Del desarrollo reglamentario se destaca la necesidad de la contabilización de la inversión, de manera que su realidad y desembolso pueda ser verificado y comprobado por la Administración, puntualizándose respecto de la concreta anotación, que se contabilizará como inmovilizado inmaterial y se amortizaran de acuerdo con un plan presentado a tal efecto.
La duda surge cuando el sujeto pasivo cumple con la obligación de contabilizar reflejando la efectiva inversión, de manera que pueda ser comprobada y verificada por la Administración, pero lo hace en una partida que no es la reglamentariamente prevista. En el presente caso, se computó como gasto corriente, posibilidad contemplada por la Ley, pese a que lo procedente era incluirla en el correspondiente asiento de inmovilizado inmaterial, no sólo por ser la partida que se correspondía con la inversión, sino por expresa exigencia del RD.

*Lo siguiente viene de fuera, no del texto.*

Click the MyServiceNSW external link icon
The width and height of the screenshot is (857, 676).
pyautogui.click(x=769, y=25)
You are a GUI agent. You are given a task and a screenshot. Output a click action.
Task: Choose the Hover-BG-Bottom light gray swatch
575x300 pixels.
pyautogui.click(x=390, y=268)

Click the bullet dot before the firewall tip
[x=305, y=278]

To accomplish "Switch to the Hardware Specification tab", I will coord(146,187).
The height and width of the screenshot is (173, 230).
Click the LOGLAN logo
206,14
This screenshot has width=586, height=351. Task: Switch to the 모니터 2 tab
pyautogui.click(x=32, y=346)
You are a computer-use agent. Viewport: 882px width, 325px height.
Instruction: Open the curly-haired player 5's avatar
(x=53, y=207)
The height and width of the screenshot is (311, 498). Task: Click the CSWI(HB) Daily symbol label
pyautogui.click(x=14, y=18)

El art. 210 del RD puntualiza que el incumplimiento de alguno de los requisitos exigidos en el Reglamento para el disfrute de la deducción por inversiones originará la pérdida del derecho a la deducción y a anulación automática de la practicada. Ahora bien, la Administración tal y como se desprende del acta, posterior liquidación y sobre todo del informe ampliatorio, pudo comprobar y verificar la realidad de la inversión pese a su indebida contabilización. No en vano al final del informe ampliatorio puntualiza y reconoce, que "...si se entendiese que procede la deducción por inversiones las bases correctas para la aplicación de la misma serían: importe de los derechos de autor de libros nuevos 19.777.740 ptas y fotomecánica 31.020.185 ptas". Si la verificación y comprobación resulta posible y no se discute la realidad de la inversión generadora del derecho a la deducción, el defecto en su contabilización no puede tener las fatales consecuencias que le atribuye la Administración, por tratarse de un requisito formal subsanable y no determinante de la pérdida del derecho.

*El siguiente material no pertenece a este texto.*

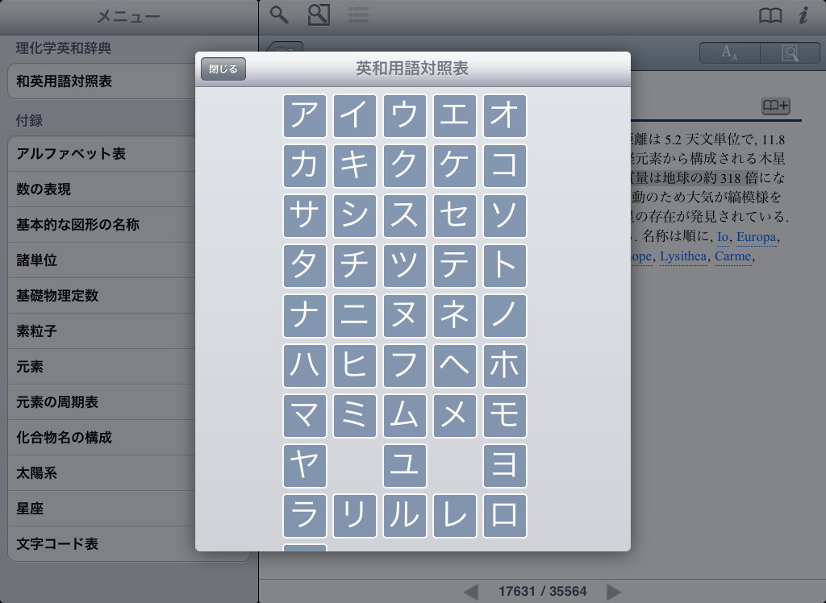This screenshot has height=603, width=826.
Task: Add bookmark with the book-plus icon
Action: coord(776,106)
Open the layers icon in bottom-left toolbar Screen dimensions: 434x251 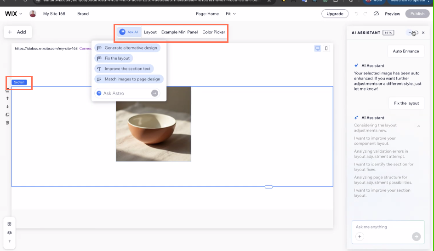tap(9, 233)
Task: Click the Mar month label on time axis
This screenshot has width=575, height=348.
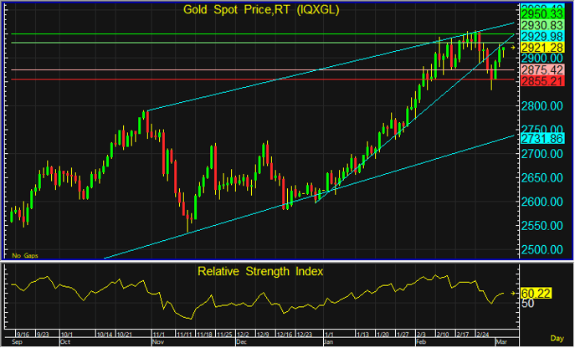Action: (501, 342)
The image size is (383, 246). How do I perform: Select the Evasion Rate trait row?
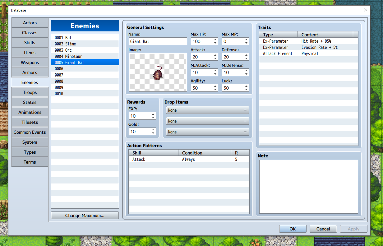click(x=308, y=47)
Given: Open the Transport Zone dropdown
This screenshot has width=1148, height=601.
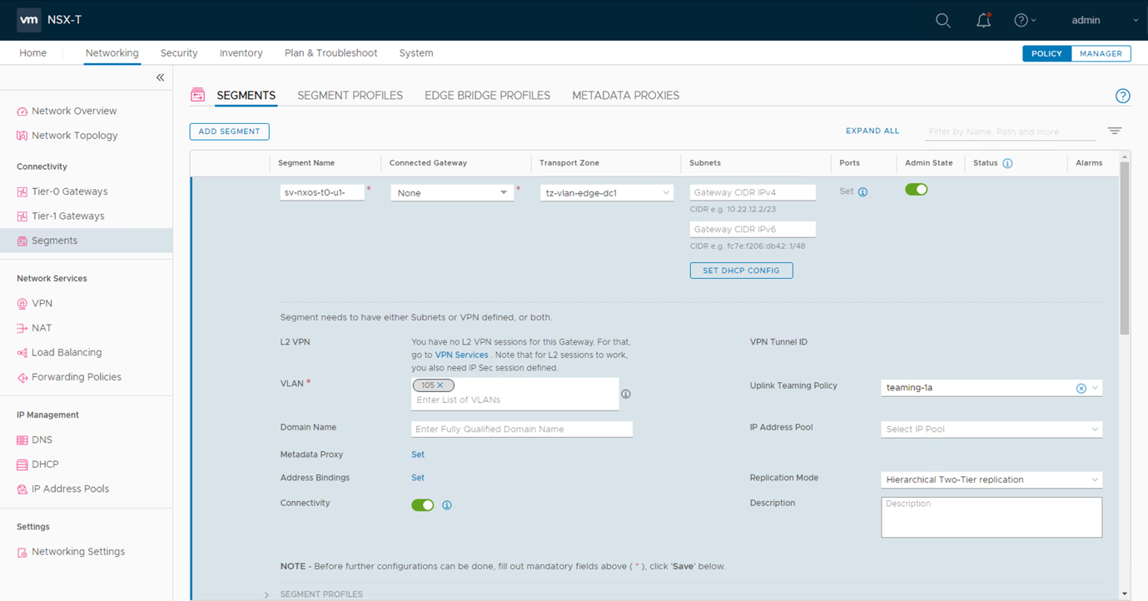Looking at the screenshot, I should click(606, 192).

En consecuencia, la deducción resulta procedente en los importes indicados, verificados y reconocidos por la Administración; teniéndose en cuenta que este pronunciamiento no resultaría extrapolable al régimen jurídico de la
NOVENO. No procede hacer pronunciamiento alguno en costas.
Fallo
Que estimando el recurso contencioso administrativo interpuesto por Editorial Editex S.A., contra la resolución del Tribunal Económico Administrativo Regional de Madrid de 26 de noviembre de 2002, por la que se desestimaba la reclamación económico administrativa nº 7667/00, interpuesta contra liquidación derivada de acta A02 nº 70243023, relativa al Impuesto sobre Sociedades, ejercicio de 1995, por importe de 9.049,38 €, debemos anular la resolución impugnada así como la liquidación de la que trae causa, en los términos expresados en la presente sentencia, sin pronunciamiento en costas.

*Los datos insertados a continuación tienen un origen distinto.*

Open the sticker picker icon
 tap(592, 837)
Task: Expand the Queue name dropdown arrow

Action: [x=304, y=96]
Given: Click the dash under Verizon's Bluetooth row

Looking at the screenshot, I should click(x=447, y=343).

Así, por esta nuestra Sentencia, lo pronunciamos, mandamos y firmamos.
PUBLICACIÓN: Leída y publicada fue la anterior sentencia por el Ilmo. Sr. Magistrado Ponente de la misma, hallándose celebrando audiencia pública el día en la Sección Quinta de la Sala de lo Contencioso Administrativo del Tribunal Superior de Justicia de Madrid, lo que certifico.